Snowflakes: no two alike?
Want to photograph snowflakes? The approach of winter makes it seem an attractive proposition.
If so—and if you can follow these incredibly complex instructions—no doubt you’ll be rewarded with some wonderful photos. And if you can, no doubt you are also a more painstaking and patient person than I am, because I balked at even reading the directions (and speaking of painstaking and patient, consider the life of the father of snowflake photography, Vermont’s Wilson Bentley).
That doesn’t mean I don’t think about snowflakes from time to time. I remember one extraordinary night when I was in graduate school. I emerged from a February evening class and encountered a rare snowfall in which each flake was seperate and dry, its regular crystal form clearly evident to the naked eye. It was as though nearly-weightless white diamonds had somehow fallen from the sky and were there for the taking. They stood outlined for a moment on our coats and hats and hair and gloves, but disappeared at the touch of a warm human hand.
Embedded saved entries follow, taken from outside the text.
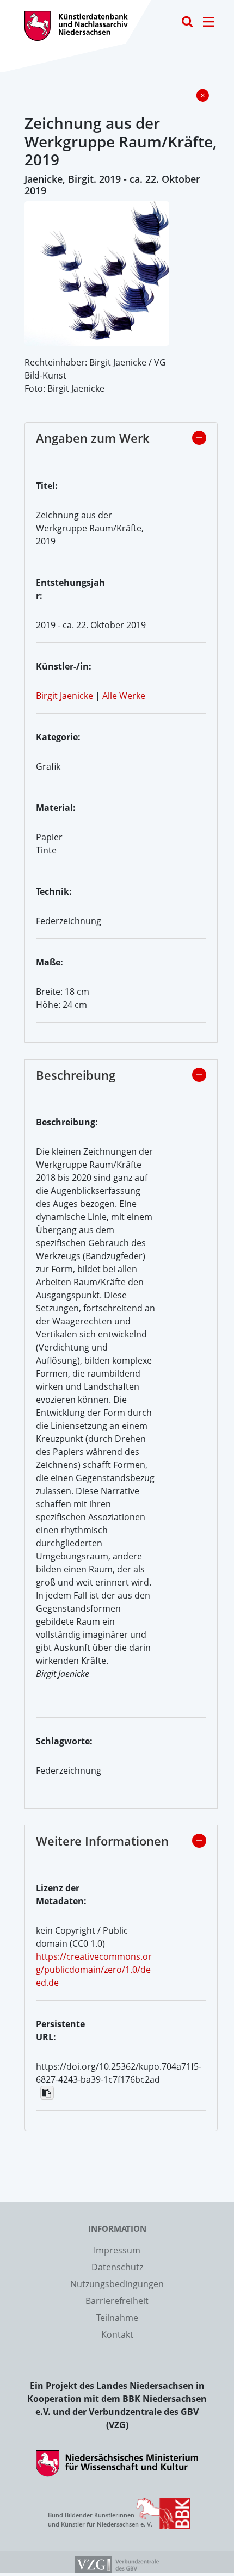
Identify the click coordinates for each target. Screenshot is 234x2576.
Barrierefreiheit (117, 2301)
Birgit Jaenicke (64, 696)
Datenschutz (117, 2267)
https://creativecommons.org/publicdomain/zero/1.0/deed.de (94, 1969)
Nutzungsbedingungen (117, 2284)
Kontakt (117, 2334)
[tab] (121, 441)
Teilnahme (117, 2318)
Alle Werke (123, 696)
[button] (199, 438)
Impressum (117, 2250)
To form that sort of snow it can’t be overly wet. But it must be very very cold. Where are these conditions best met? Sometimes here in New England, but this snowflake seeker says they’re more likely to be encountered in the midwest, around large lakes. Also Antarctica, but that’s a bit more difficult to visit:
The pole is very cold, very dry, and at high altitude, and snow crystals found there tend to be small, nearly perfect, hexagonal prisms. The very low temperatures produces sharp crystal facets (no chance of melting), while the very slow growth tends to produce small solid prisms.
It turns out that memorable snowfall I saw long ago was most likely composed of stellar dendrites and ferned stellar dendrites, as especially magical storms often are. “Storm” might be the wrong word, though; to make the most perfect flakes, a calm snowfall is best. I recall that on that night there was hardly any wind at all:
And this is what the aggregate looked like:
So, are no two snowflakes alike? I heard that in my youth, and wondered how it could ever be proven. Wouldn’t a person have to study them all, and wasn’t that impossible? The answer, unsurprisingly, is that it depends on what your definition of “alike” is. We can safely say, however, that at least for complex snowflakes, there have never been two alike in the history of the world.
Here’s one of them, though. It’s a movie of a snowflake growing under lab conditions. I am so stunned that I managed to figure out a way to get this onto my blog that I can’t muster any more tech savvy to figure out how to shrink it down to the proper size.
OT: For Necco Neo:
http://www.amazon.com/50s-Decade-Box-Gift-Basket/dp/B0001VSA2I/ref=pd_ts_gf_3603941_6?pf_rd_p=459533401&pf_rd_s=left-5&pf_rd_t=101&pf_rd_i=16229061&pf_rd_m=ATVPDKIKX0DER&pf_rd_r=0DZ9BSXCQMRTXT2QWABH
I love and identify with your admission of simultaneous tech achievement and failure.
Cool. Pun intended, of course. 😉
The book those photos came from was easily the best ‘Secret Santa’ gifts I ever gave, and for that matter, have received. Found the book on sale, bought it and gave it away (not without reticence) and regret not having bought two copies.
I also get great pleasure cutting paper snowflakes. The magic of the crystalline structure, and the repetitive pattern within the hexagonal form make for fascinating revalations of designs when you unfold them, no matter how good you get at planning and predicting and envisioning them.
Talking about look to this very natural and beautiful
http://www.newsday.com/media/photo/2008-12/43846750.jpg
I need my Neo fix ! 🙂
This story is factually false
http://apnews.myway.com/article/20081214/D952LKP00.html
all over the place. JOURNALISM is SOOOO DEAD !
Ugh.
Drives me nuts.
5 of the top 10 hottest years this last 100 years has been in the 1930’s after NASA had to make corrections a few times in the last few years because of Steve McIntyre.
I can’t even begin to make corrections it’s so frustrating….. and false….
So beautiful. And the synthetically grown snowflake — way cool. In fact, hypnotic. Might be a good screensaver…
Truth’s picture reminds me of something Andy Goldsworthy might do. “Bubbles of ice around berries..” Cool.